Proseguirei con chi, a capo di un partito che ha una dichiarata (con orgoglio) partecipazione di provenienza di ideologie autoritarie, ha dichiarato che con l'inasprimento delle norme restrittive e con le decisioni prese autonomamente dal governo, l'Italia stava imboccando una deriva autoritaria (della serie: il bue dà del cornuto all'asino).

Terminerei con chi, per il suo bisogno di avere visibilità, accusa il governo di utilizzare i social media anziché il parlamento o le conferenze stampa per le comunicazioni e si è dimenticato che, quando lui era il Premier, faceva dirette Facebook praticamente ogni mattina alle 6.30 (anche qui: benedetta coerenza).

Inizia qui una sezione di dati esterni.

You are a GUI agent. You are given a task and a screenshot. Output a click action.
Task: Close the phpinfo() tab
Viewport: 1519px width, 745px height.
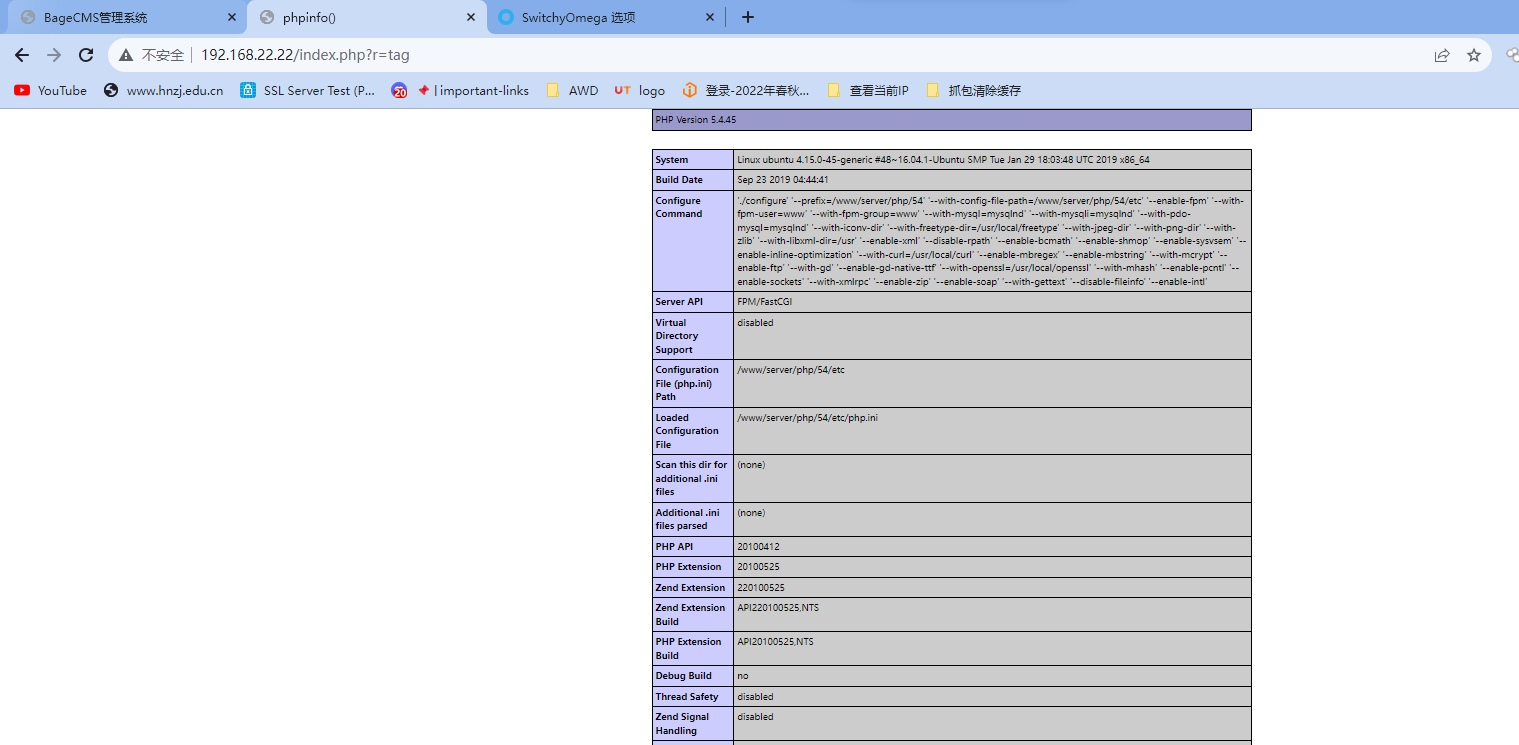click(x=471, y=17)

Le mancanze del governo rispetto a tutto quello di cui c'è bisogno sono indubbiamente molte e in ambiti prioritari (solo per citare alcuni esempi: la disponibilità di mascherine soprattutto per il personale sanitario, il cambiamento frequente delle misure prese, le trattative con Confindustria e sindacati, la necessità di chiarezza nei confronti dell'Europa e probabilmente molte altre), ma altrettante sono state le decisioni positive. C'era e c'è molto da imparare, ma credo che modificare l'indirizzo di una decisione sia meglio che non decidere affatto e che in Italia, più forse che in altri Paesi, sia necessario tenere conto del tessuto sociale che formiamo come cittadini.

Come dicevo, oggi ci sono 60 milioni di virologi e di esperti in materia di Protezione Civile e tutti estremamente convinti della bontà delle loro posizioni: si doveva fare questo, piuttosto che quello; il tale Paese ha risolto in questo modo, il tal altro in quell'altro e via così e, ovviamente, chi è stato chiamato davvero "a fare" ha sbagliato (qualunque decisione avrebbe preso, avrebbe sbagliato comunque). Per il nulla che conta la mia opinione, che cerco sempre di farmi per conto mio, ho potuto vedere che l'esempio dell'Italia, in termini di strategia, è stato seguito da tutti gli altri Paesi europei che, a differenza di quanto accaduto a noi, hanno potuto seguire un esempio e quell'esempio siamo stati noi (e ribadisco che l'Italia non poteva seguire l'esempio della Cina per la notevole ed evidente differenza di tessuto sociale tra quel Paese ed il nostro).

Molto resta ancora da fare, spero che questo inatteso "training on the job" possa ulteriormente accelerare quella che riconosco esser una china virtuosa e che mi auguro possa dare risultati ancora migliori nel più breve tempo possibile.